It all started in June 2007 when a tall, arresting, blonde woman walked into a small copy shop in Surrey, UK. She had with her a folder containing a document of some 780 pages in length. She asked the weary clerk behind the counter to copy the 780 pages and scan them on to two CDs, which she would pick up later in the week.
Nothing too out of the ordinary about the request, and certainly nothing that the clerk had not been asked to do before. Unfortunately for the mysterious blonde, the clerk was a Formula One fan and happened to notice that the documents he was scanning appeared to portray technical drawings, schematics, and financial data relating to Formula One cars. Enough information, as it turned out, to design a whole car from scratch.

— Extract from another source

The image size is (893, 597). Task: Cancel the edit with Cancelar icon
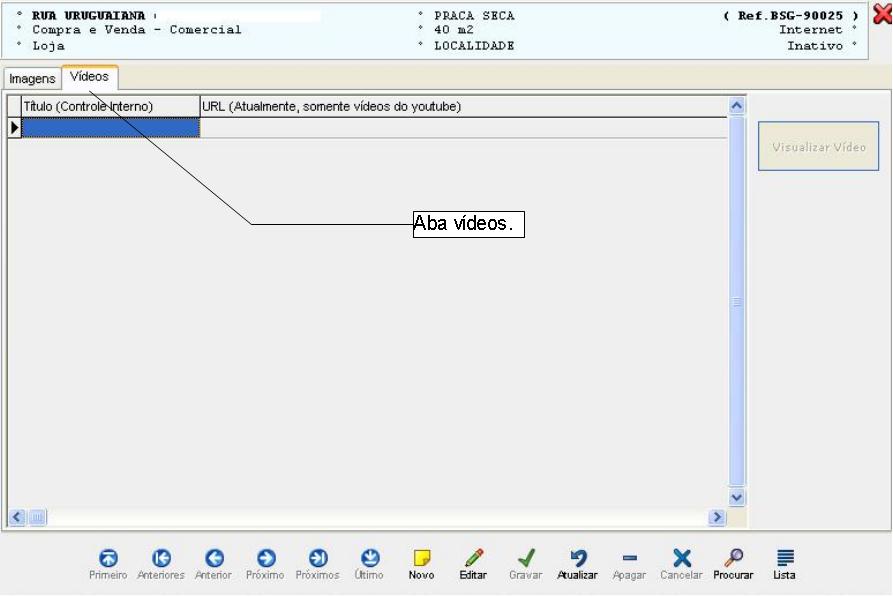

What made it more remarkable, however, was that each of the drawings sported the distinctive Cavallino Rampante, or prancing horse, of the Ferrari stable. The thing is, though, the only car manufacturers in Surrey weren’t Ferrari, but one of their direct competitors on the F1 circuit, McLaren.
The clerk, though, was a Ferrari fan. He took it upon himself to do a quick online search for the name on the customer slip – Trudy Coughlan – and realized that she was the wife of Michael Coughlan, at that time chief design of McLaren, Ferrari’s enemy on the track. He then did a search on Ferrari’s website until he found the contact details for the company’s head of F1, Stefano Domenicali.
The clerk typed a short email to Mr Domenicali which set the wheels in motion for the biggest scandal in motor racing history. One in which the McLaren Formula 1 racing team was ordered to pay £100 million (more than $130 million at the time) to Ferrari in September 2007. There were 780 pages of information, all of it stolen by Ferrari’s Nigel Stepney and handed to Coughlan earlier that week; that means it cost McLaren more than $128,000 per page. And very nearly got Nigel Stepney sent to prison.
Just information on paper, yet extremely valuable and powerful.